Le sfere arancioni segnano il tuo percorso
Perché la notte in Big Walk sembra così punitiva?
Sembra che House House abbia reso l'oscurità intenzionale. Separarsi dal gruppo di notte è un rischio reale e il buio pesto rende facilissimo perdere completamente l'orientamento. L'isola è così vasta che vagare nella direzione sbagliata per pochi minuti può creare una distanza significativa tra te e i tuoi amici.
Questo è particolarmente rilevante dato che Big Walk supporta da 1 a 12 giocatori, e mantenere unito un gruppo numeroso di notte diventa una vera sfida di coordinazione. Il gioco in solitaria è già difficile di giorno; di notte diventa decisamente più complesso.
Come esplorare di notte in Big Walk
Ci sono due strumenti principali per affrontare il buio e sapere come funzionano ti risparmierà un sacco di frustrazione.

La luce del giorno rende la navigazione chiara
Grandi sfere rosse e arancioni
L'ambiente è disseminato di grandi sfere rosse e arancioni che possono essere raccolte e accese. Funzionano come fonti di luce portatili. Puoi riposizionarle nell'ambiente per segnare i percorsi che hai già battuto, il che è utile per mantenere il gruppo orientato, oppure portarle con te come fonte di luce in movimento.
Torce
Le torce sono l'opzione più efficace per l'esplorazione attiva. Offrono una visibilità migliore rispetto alle sfere e sono progettate per muoversi nel buio. Il problema è che la tua capacità di trasporto è limitata e la disponibilità delle torce dipende da dove ti trovi nella tua partita. Non ne avrai sempre una pronta quando cala la notte.
Cosa fare se il buio diventa opprimente?
La risposta più semplice è fermarsi e aspettare. Restare fermi fino all'alba è una strategia assolutamente valida. Il sole sorge di nuovo e navigare alla luce del giorno è decisamente più facile che cercare di avanzare nell'oscurità senza un'illuminazione adeguata.
Se giochi in gruppo, stabilisci un punto di ritrovo prima che faccia notte. Cercarsi a vicenda nel buio pesto senza un piano è il modo migliore per mandare a monte la sessione. Dai un'occhiata alla guida su come ottenere la mappa per capire quali strumenti di navigazione hai a disposizione, dato che avere una mappa cambia radicalmente quanto la notte possa sembrare gestibile.

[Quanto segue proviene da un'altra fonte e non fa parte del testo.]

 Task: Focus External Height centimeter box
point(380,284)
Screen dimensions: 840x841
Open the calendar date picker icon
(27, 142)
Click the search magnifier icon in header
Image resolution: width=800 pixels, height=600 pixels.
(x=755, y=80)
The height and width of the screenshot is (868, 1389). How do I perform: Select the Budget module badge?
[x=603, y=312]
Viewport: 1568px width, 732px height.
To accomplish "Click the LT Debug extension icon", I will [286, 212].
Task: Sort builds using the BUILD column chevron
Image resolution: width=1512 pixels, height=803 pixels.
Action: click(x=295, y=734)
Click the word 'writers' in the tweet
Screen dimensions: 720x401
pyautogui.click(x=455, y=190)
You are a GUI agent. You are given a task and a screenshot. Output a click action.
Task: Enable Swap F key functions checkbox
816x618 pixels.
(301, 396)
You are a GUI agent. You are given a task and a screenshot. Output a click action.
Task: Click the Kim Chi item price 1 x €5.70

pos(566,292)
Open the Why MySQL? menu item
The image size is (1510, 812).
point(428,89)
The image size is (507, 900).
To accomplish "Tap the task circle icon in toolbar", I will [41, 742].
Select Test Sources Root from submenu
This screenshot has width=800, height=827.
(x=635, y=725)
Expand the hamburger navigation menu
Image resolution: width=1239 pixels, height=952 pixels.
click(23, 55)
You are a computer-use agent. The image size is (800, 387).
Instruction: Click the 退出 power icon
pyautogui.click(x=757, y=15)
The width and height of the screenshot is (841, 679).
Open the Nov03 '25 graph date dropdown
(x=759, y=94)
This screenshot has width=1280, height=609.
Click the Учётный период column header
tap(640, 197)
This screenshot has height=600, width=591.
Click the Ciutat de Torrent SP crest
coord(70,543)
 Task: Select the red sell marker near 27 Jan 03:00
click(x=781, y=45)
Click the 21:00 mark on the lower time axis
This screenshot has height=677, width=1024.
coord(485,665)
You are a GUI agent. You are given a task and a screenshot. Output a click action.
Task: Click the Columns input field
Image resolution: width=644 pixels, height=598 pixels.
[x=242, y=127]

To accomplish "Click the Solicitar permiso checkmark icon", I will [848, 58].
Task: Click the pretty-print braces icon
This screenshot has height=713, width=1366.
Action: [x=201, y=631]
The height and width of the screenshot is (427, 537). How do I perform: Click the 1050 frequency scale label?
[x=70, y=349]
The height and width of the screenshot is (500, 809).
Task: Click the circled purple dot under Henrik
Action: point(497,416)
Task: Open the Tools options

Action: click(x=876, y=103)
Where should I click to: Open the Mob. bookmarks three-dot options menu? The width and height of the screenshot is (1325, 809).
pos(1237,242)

Vale la pena sopportare il ciclo notturno?
Onestamente, sì. L'oscurità aggiunge una tensione autentica all'esplorazione, cosa che pochi adventure game riescono a fare senza ricorrere a jump scare o combattimenti. Una volta preso il ritmo con le fonti di luce e stabilito un piano di gruppo per il calar della notte, diventa una delle parti più memorabili dell'esperienza, invece che una frustrazione.
Per un'analisi completa di tutto ciò che il gioco ha da offrire, la recensione di Big Walk spiega come tutti questi sistemi si integrano tra loro. La notte non è un difetto; è parte di ciò che rende l'isola così incredibilmente viva.